Our Philippine Quasi-Province recently assembled to plan for the years ahead of us. The gathering, launched in an invigorating, almost-divine atmosphere of a spiritual retreat, hauled each of us into our very hearts where we conceal our personal hopes for our religious family. Though constrained by time that made our deliberations seemingly mentally arduous, the candid yet sincere exchanges of ideas facilitated us in unveiling individual aspirations while shaping one vision. The openness of each one during the encounter – an unmistakable attestation of our Divine Superiors’ abiding presence and guidance, stirred us to name and claim a shared mission we all agreed to fulfill.

In this brief homily, I have offered you two models who enfleshed the values we envision ourselves to acquire in the years to come.
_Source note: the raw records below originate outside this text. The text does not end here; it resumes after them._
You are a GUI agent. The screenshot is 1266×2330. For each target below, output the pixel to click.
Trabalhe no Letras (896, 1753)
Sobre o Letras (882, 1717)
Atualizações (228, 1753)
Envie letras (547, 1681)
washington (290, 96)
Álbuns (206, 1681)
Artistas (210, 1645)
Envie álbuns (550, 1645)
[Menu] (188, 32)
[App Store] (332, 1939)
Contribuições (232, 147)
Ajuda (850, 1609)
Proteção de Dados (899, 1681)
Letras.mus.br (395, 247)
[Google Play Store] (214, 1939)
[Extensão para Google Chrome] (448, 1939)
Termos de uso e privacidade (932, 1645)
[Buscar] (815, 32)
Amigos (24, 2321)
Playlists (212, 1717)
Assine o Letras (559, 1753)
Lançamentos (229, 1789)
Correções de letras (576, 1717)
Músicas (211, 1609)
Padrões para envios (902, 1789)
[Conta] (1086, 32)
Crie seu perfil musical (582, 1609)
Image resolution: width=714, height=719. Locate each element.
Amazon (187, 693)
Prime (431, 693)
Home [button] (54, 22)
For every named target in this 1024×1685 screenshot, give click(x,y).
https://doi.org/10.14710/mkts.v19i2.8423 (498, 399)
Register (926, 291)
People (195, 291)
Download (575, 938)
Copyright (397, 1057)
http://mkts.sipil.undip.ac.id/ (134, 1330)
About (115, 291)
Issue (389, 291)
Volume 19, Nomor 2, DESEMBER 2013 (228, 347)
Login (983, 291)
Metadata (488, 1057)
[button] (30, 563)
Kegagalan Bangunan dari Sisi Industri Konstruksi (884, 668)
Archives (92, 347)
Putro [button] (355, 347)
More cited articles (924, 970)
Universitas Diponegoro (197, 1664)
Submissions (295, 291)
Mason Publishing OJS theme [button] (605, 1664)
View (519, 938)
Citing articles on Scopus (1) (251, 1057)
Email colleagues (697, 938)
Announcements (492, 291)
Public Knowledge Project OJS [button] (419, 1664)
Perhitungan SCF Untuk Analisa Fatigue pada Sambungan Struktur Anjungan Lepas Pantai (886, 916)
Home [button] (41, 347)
While we strive in simplicity to re-appropriate the Rule of Life we now publicly profess to abide by, let me take this solemn opportunity to direct your attention on what we envisage ourselves to be. Let us transform ourselves to be men of prayer, agents of the New Evangelization and stewards of God’s graces with a preferential option for the poor.

We can only savor the sweetness of these fruits that we gathered together, if together we partake of it. Let not our personal endeavors, beautiful and noble though they are, blur our obligation to delineate our apostolic works according to the direction of life we have collectively designed to be traversed upon.

As brothers we discerned as one, as brothers let us get our mission done and be what we envision ourselves to be.